While I loved it's appealingly slightly crumpled and abused air, it needed some livening up.  I purchased some white lace trim, which I added on top of the black grosgrain ribbon, ending at the bow.  I really loved the crumpled grosgrain bow, and decided to leave it as it was.  (You can see in the rear view picture how the hat sort of crumples to the side a bit.
Next, the hat needed serious adornment.  Fortunately, a couple of years before I was able to actually start my steampunk costuming, I had gone browsing online for old pocketwatch broken bits and parts, and was able to find some relatively cheap (compared to trying to find the same things now!) and had bought several batches.  With some of the pocketwatch pieces, a freshwater pearl and a tumbled garnet raided from my beading supplies, and some nice clockhands from Lee Valley, and with considerable amounts of Gorilla Super Glue, I made a clockwork decoration for my hat.  Warning: I got that glue on my fingers (cause I seem to lack fine motor control) and it took sandpaper to remove it - along with a bit of skin.

I firmly attached the ornament to the hat by sewing it on, using the holes that were in the various clock parts.  Below are two views of ornament and hat.
I'm not as sure that this qualifies as quite as Quick and Dirty as some of the others.  However, the hat was cheap (and I am happy it's not the usual mini-hat), the lace was cheap, the clockwork bits and gears had been cheap when I got them.  And the mod was relatively easy, with the most complicated bit being the creation of the ornament.  

However, it is proof that even a sad sat-upon hat can be turned into decadent little accessory.
Hamming it up in my louche little lid.

Thursday, April 7, 2011

Quick and Dirty: Steampunking a Vest Bustier

Okay, here's another how-I-did-it piece on quick and dirty steampunk costuming.

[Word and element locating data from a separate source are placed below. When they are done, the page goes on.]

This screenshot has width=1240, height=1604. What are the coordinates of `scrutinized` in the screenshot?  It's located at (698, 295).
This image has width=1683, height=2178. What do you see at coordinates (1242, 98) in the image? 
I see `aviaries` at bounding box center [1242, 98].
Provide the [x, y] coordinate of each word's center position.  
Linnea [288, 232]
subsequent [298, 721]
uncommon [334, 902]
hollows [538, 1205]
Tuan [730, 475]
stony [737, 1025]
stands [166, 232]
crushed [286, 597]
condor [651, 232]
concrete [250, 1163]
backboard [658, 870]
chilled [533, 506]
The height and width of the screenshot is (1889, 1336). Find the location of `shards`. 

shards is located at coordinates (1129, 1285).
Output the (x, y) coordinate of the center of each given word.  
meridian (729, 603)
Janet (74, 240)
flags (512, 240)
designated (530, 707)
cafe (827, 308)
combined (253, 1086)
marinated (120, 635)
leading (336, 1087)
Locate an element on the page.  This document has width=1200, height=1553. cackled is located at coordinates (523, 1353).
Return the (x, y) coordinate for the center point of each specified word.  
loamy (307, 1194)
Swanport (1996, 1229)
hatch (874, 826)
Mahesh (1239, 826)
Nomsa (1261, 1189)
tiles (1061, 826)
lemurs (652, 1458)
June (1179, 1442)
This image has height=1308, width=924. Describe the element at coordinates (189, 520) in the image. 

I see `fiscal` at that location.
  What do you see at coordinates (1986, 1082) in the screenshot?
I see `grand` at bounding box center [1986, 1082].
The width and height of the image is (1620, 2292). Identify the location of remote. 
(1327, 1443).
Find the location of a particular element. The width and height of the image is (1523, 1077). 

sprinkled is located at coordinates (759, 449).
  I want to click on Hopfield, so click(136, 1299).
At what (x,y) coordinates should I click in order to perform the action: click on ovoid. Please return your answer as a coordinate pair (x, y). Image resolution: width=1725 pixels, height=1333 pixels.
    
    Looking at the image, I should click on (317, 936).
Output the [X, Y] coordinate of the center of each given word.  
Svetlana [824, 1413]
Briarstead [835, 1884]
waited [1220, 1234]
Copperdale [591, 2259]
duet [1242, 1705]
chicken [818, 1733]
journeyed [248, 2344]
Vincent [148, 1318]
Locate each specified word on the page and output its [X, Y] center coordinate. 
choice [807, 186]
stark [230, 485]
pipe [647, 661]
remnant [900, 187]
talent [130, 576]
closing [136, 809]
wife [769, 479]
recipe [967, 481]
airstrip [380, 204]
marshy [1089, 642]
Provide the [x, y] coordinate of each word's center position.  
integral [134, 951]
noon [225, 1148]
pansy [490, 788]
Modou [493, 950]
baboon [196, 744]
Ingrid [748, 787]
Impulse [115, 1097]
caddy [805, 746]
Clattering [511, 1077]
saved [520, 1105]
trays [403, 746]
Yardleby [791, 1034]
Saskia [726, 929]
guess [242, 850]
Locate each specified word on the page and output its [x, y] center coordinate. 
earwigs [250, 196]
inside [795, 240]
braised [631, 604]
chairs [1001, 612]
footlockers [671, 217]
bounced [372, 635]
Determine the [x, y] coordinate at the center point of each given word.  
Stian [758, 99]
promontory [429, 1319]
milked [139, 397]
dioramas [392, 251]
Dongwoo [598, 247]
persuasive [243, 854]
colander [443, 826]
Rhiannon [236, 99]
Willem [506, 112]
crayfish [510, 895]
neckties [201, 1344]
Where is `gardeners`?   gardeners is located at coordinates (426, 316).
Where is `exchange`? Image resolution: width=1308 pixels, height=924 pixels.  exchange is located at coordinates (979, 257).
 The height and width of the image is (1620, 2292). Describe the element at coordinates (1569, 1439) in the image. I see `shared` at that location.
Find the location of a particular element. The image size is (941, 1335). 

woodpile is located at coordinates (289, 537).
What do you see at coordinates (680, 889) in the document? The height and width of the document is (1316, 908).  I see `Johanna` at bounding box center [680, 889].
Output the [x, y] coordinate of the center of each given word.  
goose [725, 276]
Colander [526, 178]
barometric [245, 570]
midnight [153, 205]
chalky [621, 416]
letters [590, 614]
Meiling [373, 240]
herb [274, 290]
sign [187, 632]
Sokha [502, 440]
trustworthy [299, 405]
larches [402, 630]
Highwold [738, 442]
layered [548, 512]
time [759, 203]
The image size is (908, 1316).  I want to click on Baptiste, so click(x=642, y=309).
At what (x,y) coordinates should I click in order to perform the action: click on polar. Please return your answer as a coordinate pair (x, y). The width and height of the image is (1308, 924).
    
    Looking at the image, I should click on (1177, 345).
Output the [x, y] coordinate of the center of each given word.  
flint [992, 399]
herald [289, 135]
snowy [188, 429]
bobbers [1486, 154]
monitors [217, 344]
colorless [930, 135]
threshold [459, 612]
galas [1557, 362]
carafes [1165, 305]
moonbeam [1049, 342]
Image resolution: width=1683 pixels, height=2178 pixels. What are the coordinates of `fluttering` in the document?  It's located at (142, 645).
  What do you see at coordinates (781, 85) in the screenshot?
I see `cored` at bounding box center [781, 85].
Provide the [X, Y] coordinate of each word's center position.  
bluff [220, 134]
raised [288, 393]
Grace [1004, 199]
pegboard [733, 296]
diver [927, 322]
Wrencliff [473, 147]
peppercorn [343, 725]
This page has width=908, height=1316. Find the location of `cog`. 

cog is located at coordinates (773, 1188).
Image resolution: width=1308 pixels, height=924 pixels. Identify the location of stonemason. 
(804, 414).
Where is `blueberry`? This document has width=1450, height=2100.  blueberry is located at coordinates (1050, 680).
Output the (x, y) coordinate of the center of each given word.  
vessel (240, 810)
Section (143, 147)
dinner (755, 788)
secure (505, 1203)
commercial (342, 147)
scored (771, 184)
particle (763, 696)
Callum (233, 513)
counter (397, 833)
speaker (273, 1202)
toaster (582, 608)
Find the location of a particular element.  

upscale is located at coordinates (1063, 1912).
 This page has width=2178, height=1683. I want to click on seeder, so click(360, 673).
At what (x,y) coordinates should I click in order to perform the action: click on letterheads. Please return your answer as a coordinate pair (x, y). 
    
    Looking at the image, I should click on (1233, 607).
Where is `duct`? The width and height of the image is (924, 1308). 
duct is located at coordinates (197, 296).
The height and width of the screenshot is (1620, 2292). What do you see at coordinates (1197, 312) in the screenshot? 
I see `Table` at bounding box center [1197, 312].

Because sometimes, you want it fast and you want it to be easy.

Hmm ... hrm ... ahem.

So, I wanted a vest I could throw on with a skirt and blouse to jazz it up a bit.  Again, this was part of a 2-week costuming bender I went on right before a Con.  So I hit the thrift stores, and came up with this:
What I really liked about this black heavy-weight cotton vest was its fit - very snug, and very firm fabric, so it provided good support and close to corset-like shaping.  However, it definitely needed some quick jazzing-up.  Using a scrap of black leather the sewing machine could handle, and a silver clip, I made a keyfob which I stitched directly to the vest.
I had some silverish wind-up and skeleton keys, so I added them to the built-in keyfob.   I added a silver pocketwatch. 
I played with a few other ideas, tricking it out with a old medal I'd found (which I planned to mod) and a  silver kilt pin with a cluster of silver safety pins at one end and a sewing chatelaine on the other end (thimble case, needle case, seam ripper).
I wasn't so happy with it, but it suited for one convention.  
I have now removed the medal and the kiltpin chatelaine, and have replaced them with an ornament I made with a silver kiltpin and a teapot charm. 
Not sure where this will go from here, but I don't want to give up on the vest.  

Anyone have suggestions for tricking this simple and very convenient vest into a more steampunk realm?  Or is it sufficient as it is?